**EXERCISE REQUIREMENTS**
Pull out the lines of the listing below, from the line with "Open Calculator from the taskbar" up to and including the last line, and reproduce them word for word. Omit the pictures.

Rows from a screen grounding dataset
################
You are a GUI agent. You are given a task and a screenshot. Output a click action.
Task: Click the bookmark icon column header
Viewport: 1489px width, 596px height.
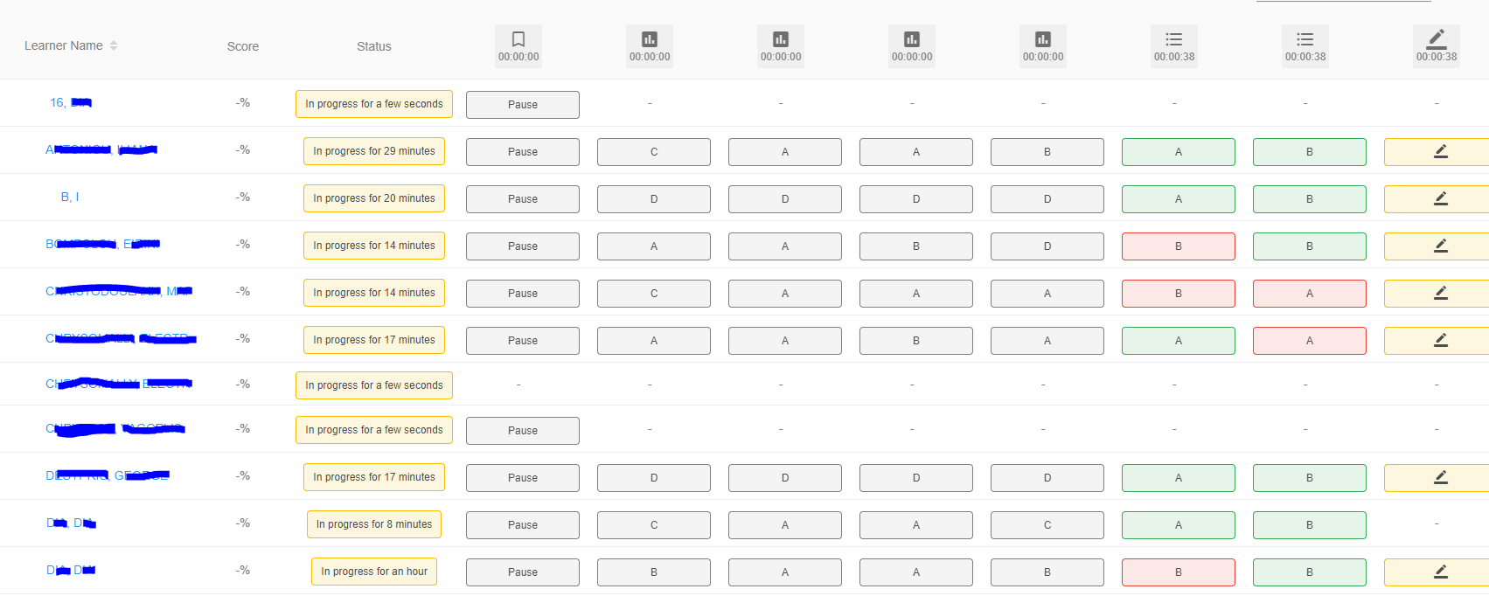[x=518, y=46]
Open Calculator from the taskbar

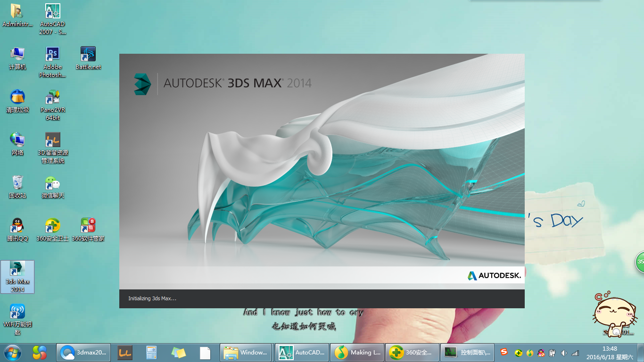[x=151, y=352]
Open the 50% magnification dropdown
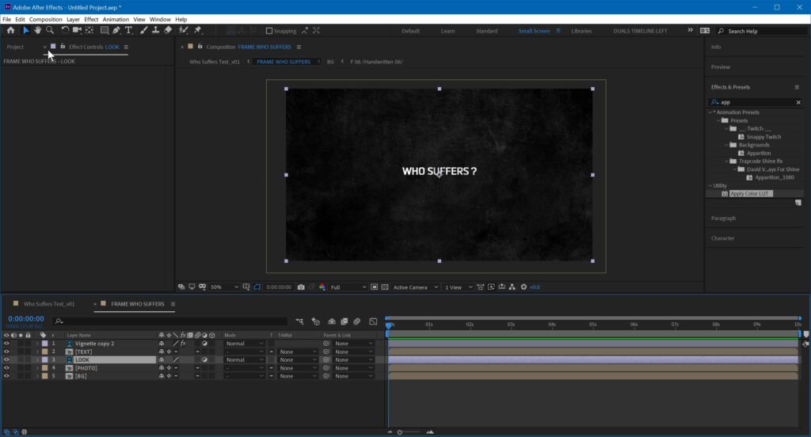The height and width of the screenshot is (437, 811). tap(225, 287)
################
**RESPONSE TO THIS TASK**
Open Calculator from the taskbar

[x=151, y=352]
Open the 50% magnification dropdown
The height and width of the screenshot is (437, 811). tap(225, 287)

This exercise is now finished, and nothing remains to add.